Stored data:
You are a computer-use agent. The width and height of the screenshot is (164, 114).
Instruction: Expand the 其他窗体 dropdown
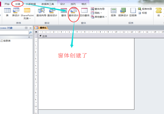click(x=99, y=17)
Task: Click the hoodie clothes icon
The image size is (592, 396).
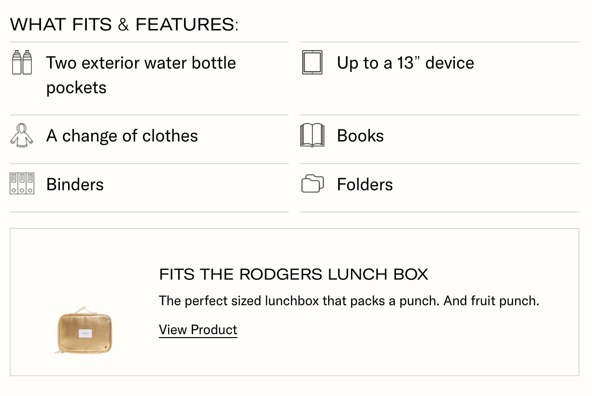Action: 22,135
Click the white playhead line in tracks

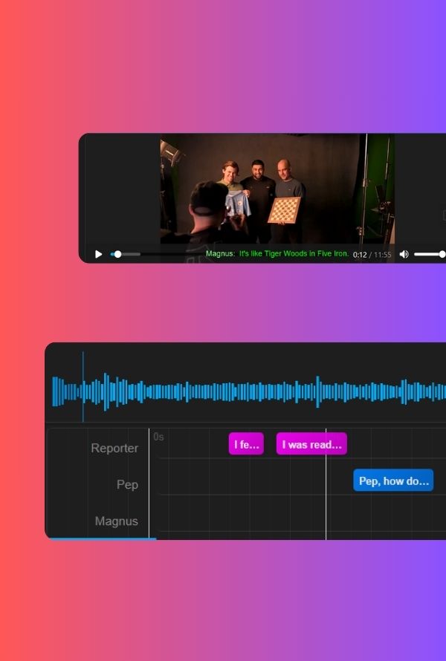[x=326, y=505]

WORK INSTRUCTION:
Only the text of the records belongs in your answer, copied exactly as it appears above.

TASK RESPONSE:
You are a computer-use agent. The width and height of the screenshot is (164, 114).
Instruction: Expand the 其他窗体 dropdown
click(x=99, y=17)
Task: Click the hoodie clothes icon
The image size is (592, 396).
Action: 22,135
Click the white playhead line in tracks

[x=326, y=505]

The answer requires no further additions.